_GOAL OF THE EXERCISE_.
Rewrite the data below, swapping each "flag" for "banner" and leaving everything else untouched.

_DATA SECTION_.

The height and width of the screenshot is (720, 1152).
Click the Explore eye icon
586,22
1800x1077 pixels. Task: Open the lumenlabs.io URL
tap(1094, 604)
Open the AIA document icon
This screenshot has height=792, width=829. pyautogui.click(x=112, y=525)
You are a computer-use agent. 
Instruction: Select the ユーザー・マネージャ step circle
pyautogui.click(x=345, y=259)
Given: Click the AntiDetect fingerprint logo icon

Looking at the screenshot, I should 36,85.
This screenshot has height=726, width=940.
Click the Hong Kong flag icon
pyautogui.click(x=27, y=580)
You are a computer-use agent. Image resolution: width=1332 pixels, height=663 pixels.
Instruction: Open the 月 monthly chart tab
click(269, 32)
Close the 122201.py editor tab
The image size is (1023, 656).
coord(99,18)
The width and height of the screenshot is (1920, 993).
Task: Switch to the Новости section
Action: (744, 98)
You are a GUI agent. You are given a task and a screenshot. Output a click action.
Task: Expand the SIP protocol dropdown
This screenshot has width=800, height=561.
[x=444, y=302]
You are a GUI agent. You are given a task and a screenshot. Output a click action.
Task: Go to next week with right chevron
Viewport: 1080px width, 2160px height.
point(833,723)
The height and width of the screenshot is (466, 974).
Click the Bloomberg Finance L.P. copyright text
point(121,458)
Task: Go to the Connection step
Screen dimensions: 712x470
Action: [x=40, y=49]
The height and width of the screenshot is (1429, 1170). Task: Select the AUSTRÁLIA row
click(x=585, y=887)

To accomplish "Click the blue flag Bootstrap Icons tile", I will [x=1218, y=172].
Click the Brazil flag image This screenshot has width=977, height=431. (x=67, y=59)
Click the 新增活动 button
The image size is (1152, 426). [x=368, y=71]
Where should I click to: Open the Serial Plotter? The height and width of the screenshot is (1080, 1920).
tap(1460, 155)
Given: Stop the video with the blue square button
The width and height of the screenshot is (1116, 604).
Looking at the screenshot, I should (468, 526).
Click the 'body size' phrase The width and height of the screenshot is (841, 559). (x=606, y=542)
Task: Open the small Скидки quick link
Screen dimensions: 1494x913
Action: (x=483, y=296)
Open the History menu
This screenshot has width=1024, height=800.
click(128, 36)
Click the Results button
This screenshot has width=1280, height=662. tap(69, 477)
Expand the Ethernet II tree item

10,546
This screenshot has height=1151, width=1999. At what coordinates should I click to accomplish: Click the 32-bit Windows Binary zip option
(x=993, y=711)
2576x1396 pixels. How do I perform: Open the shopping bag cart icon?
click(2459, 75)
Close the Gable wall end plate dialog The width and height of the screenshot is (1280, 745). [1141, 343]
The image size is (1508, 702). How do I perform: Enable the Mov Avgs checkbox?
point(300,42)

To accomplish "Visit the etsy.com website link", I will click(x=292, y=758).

_CORRECT RESULT_.
The height and width of the screenshot is (720, 1152).
Click the Explore eye icon
586,22
1800x1077 pixels. Task: Open the lumenlabs.io URL
tap(1094, 604)
Open the AIA document icon
This screenshot has height=792, width=829. pyautogui.click(x=112, y=525)
You are a computer-use agent. 
Instruction: Select the ユーザー・マネージャ step circle
pyautogui.click(x=345, y=259)
Given: Click the AntiDetect fingerprint logo icon

Looking at the screenshot, I should 36,85.
This screenshot has height=726, width=940.
Click the Hong Kong banner icon
pyautogui.click(x=27, y=580)
You are a computer-use agent. Image resolution: width=1332 pixels, height=663 pixels.
Instruction: Open the 月 monthly chart tab
click(269, 32)
Close the 122201.py editor tab
The image size is (1023, 656).
coord(99,18)
The width and height of the screenshot is (1920, 993).
Task: Switch to the Новости section
Action: (744, 98)
You are a GUI agent. You are given a task and a screenshot. Output a click action.
Task: Expand the SIP protocol dropdown
This screenshot has width=800, height=561.
[x=444, y=302]
You are a GUI agent. You are given a task and a screenshot. Output a click action.
Task: Go to next week with right chevron
Viewport: 1080px width, 2160px height.
point(833,723)
The height and width of the screenshot is (466, 974).
Click the Bloomberg Finance L.P. copyright text
point(121,458)
Task: Go to the Connection step
Screen dimensions: 712x470
Action: [x=40, y=49]
The height and width of the screenshot is (1429, 1170). Task: Select the AUSTRÁLIA row
click(x=585, y=887)

To accomplish "Click the blue banner Bootstrap Icons tile", I will [x=1218, y=172].
Click the Brazil banner image This screenshot has width=977, height=431. (x=67, y=59)
Click the 新增活动 button
The image size is (1152, 426). [x=368, y=71]
Where should I click to: Open the Serial Plotter? The height and width of the screenshot is (1080, 1920).
tap(1460, 155)
Given: Stop the video with the blue square button
The width and height of the screenshot is (1116, 604).
Looking at the screenshot, I should (468, 526).
Click the 'body size' phrase The width and height of the screenshot is (841, 559). (x=606, y=542)
Task: Open the small Скидки quick link
Screen dimensions: 1494x913
Action: (x=483, y=296)
Open the History menu
This screenshot has width=1024, height=800.
click(128, 36)
Click the Results button
This screenshot has width=1280, height=662. tap(69, 477)
Expand the Ethernet II tree item

10,546
This screenshot has height=1151, width=1999. At what coordinates should I click to accomplish: Click the 32-bit Windows Binary zip option
(x=993, y=711)
2576x1396 pixels. How do I perform: Open the shopping bag cart icon?
click(2459, 75)
Close the Gable wall end plate dialog The width and height of the screenshot is (1280, 745). [1141, 343]
The image size is (1508, 702). How do I perform: Enable the Mov Avgs checkbox?
point(300,42)

To accomplish "Visit the etsy.com website link", I will click(x=292, y=758).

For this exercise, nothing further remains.